Finding a restaurant to enjoy local food and wine without smoke is like wondering when to open the last bottle of your priced Barolo. Agonizing, and the outcome is just never quite right. This is why Anoush really shines. It is located in the Republica Hotel and makes a great alternative to the reputable, high-end Dolmama restaurant. Anoush’s menu is exciting and offers many Armenian dishes that can’t be found anywhere else. Do try the grilled eggplants, salt-crusted fish, as well as the traditional dessert made from pistachios and mascarpone cheese. The wine list here is humble but enough to show you a good time.
We liked all three places so much that we did one book launch at each venue.
Conclusion: Creating A Narrative for the Future
Vahe Keushguerian, founder of Semina Consulting, is a dear friend of ours. He was instrumental in helping us put together the “Armenia” chapter of our book. As we were chatting one evening, Vahe shared that he believes Armenia would be able to produce three world-class wines within the next 10 years. By world-class, we mean a wine that we can enjoy every night over dinner, but would rather take it out of the cellar once a year after a period of aging. By world-class, we mean a wine that will no doubt do well at competitions. A wine with balance, structure, depth, length, and aging potential. Looking at the rate of improvement between 2015 and now, we agree with him.

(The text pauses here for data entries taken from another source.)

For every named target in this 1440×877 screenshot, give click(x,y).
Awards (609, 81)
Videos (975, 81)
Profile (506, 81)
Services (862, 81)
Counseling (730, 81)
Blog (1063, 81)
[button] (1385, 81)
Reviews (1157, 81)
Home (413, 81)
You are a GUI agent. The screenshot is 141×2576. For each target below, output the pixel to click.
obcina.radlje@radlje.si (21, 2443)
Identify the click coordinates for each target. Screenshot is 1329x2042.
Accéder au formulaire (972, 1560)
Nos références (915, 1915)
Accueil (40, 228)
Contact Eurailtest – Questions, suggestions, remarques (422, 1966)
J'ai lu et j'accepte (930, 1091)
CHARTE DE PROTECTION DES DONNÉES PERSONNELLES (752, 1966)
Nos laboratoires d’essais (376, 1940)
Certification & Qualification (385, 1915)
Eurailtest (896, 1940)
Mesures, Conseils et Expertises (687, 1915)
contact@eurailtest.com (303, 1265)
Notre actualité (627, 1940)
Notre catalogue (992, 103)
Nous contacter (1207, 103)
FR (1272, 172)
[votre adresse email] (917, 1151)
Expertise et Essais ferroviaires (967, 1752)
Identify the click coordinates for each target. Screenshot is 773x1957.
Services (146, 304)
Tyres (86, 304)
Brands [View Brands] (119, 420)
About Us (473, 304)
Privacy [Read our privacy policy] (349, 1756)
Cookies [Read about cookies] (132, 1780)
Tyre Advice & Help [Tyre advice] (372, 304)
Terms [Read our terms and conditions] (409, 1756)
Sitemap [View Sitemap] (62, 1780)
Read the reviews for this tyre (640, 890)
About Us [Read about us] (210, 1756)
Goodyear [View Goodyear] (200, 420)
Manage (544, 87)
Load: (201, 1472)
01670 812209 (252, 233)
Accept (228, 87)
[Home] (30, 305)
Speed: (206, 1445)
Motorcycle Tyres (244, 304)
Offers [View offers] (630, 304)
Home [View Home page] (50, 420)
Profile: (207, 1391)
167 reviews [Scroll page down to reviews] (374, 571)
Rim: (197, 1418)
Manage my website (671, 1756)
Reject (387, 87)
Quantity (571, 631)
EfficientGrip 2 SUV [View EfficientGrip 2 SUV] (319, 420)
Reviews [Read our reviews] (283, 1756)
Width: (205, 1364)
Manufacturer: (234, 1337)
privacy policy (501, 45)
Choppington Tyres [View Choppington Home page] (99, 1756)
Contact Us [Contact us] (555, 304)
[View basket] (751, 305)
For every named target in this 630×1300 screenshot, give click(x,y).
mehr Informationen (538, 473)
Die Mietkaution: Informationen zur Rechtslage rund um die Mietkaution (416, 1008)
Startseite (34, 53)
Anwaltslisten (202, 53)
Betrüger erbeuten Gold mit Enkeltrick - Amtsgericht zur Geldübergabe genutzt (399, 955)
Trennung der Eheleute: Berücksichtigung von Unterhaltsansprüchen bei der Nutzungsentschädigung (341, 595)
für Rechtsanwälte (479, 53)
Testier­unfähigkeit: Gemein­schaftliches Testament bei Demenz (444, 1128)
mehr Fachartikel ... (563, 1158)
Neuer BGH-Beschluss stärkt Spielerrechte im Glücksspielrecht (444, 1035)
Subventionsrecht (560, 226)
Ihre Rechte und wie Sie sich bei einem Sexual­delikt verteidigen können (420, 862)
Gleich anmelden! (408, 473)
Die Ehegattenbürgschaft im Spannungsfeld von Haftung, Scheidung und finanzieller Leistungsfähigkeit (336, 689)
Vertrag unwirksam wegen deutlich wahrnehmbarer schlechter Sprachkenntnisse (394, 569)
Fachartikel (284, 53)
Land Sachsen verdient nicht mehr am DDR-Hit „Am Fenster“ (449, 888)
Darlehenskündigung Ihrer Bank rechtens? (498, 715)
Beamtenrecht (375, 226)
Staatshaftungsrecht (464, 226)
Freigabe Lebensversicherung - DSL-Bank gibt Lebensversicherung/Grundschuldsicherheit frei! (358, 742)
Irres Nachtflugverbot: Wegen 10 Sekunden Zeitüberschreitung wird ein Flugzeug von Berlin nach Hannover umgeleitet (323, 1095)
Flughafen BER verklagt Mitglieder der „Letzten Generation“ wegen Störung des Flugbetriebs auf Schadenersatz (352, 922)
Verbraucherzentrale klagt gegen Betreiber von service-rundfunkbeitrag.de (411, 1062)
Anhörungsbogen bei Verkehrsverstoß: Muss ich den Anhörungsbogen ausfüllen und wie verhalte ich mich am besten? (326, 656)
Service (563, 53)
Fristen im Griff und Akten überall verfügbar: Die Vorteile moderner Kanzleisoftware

Armenia’s winemaking culture has endured the test of time for good reasons. It has the right climate and soil characteristics that suit wine grape production. The modern Armenian wine industry is weaved by modern accessibility, historic connection, craftsmanship, practicality, and business acumen. But it will be the spirit and vision of the Armenian people that will ultimately drive its industry forward.
Our Interview in Armenia
In November, we were invited to join news anchor Roubina Margossian for a segment on CivilNet TV Armenia. In this interview, we shared the many background stories of our book including its genesis, our travel experience in Armenia, and anecdotes about the history of wine. CivilNet TV is headquartered in Yerevan, Armenia and is dedicated to bringing relevant, credible news to the region. When we enquire about the positioning of CivilNet, a staff said,”Like CNN, but more credible.” The news channel also models after a new movement of journalism—with livestreaming and on-demand coverage about Armenia and the Caucasus. We’ve enjoyed many of the videos on their website and are humbled to be featured.